Personal information
- Born: 28 February 1988 (age 38) Kharkov, Ukrainian SSR

Sport
- Country: Belarus
- Sport: Biathlon

Medal record
European Championships
| Gold medal – first place | 2020 Raubichi | Super sprint |
| Gold medal – first place | 2020 Raubichi | 12.5 km pursuit |
| Bronze medal – third place | 2019 Raubichi | Mixed relay |

= Sergey Bocharnikov =

Belarusian biathlete (born 1988)

Sergey Vadimovich Bocharnikov (Сергей Вадимович Бочарников; born 28 February 1988 in Kharkov) is a Belarusian biathlete who competes internationally.

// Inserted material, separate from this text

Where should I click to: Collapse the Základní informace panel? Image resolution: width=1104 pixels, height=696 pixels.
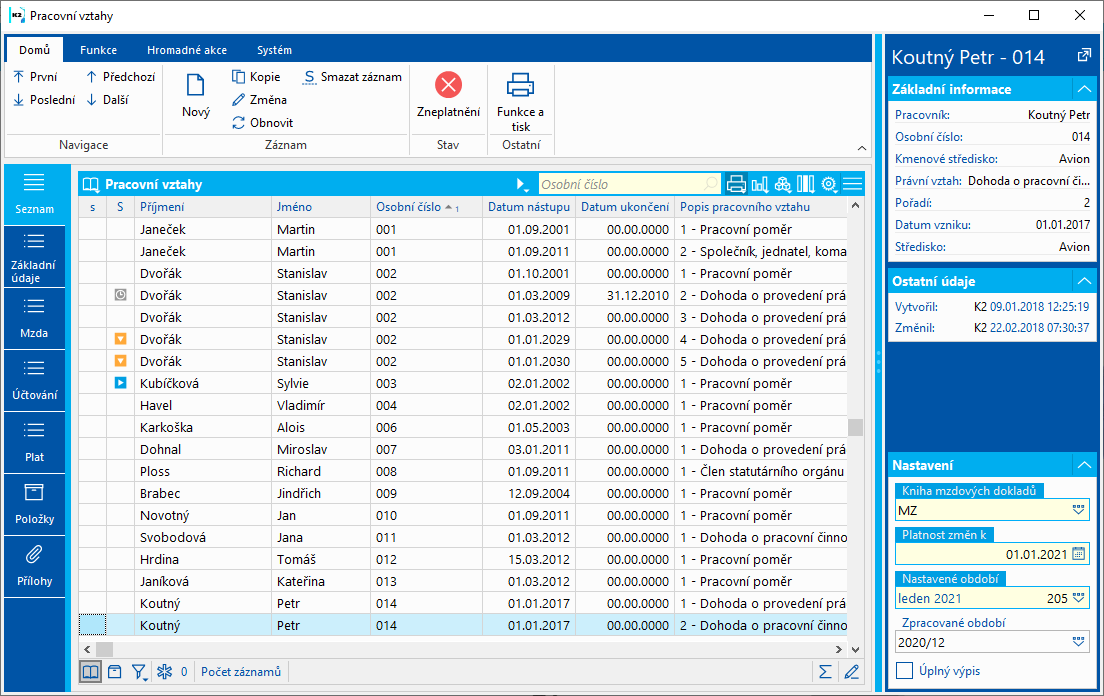(x=1082, y=89)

He participated in the 2018 Winter Olympics.

==Biathlon results==
All results are sourced from the International Biathlon Union.

===Olympic Games===
0 medals

| Event | Individual | Sprint | Pursuit | Mass start | Relay | Mixed relay |
|---|---|---|---|---|---|---|
| KOR 2018 Pyeongchang | 18th | 42nd | 37th | — | 8th | 5th |

===World Championships===
0 medals

| Event | Individual | Sprint | Pursuit | Mass start | Relay | Mixed relay | Single Mixed relay |
|---|---|---|---|---|---|---|---|
| AUT 2017 Hochfilzen | 40th | 45th | 40th | — | 19th | 22nd | — |
| SWE 2019 Östersund | 49th | 73rd | — | — | 10th | 13th | — |
| ITA 2020 Rasen-Antholz | 81st | 86th | — | — | 9th | 12th | — |
| SLO 2021 Pokljuka | 67th | 31st | 53rd | — | — | 14th | — |

- During Olympic seasons competitions are only held for those events not included in the Olympic program.
  - The single mixed relay was added as an event in 2019.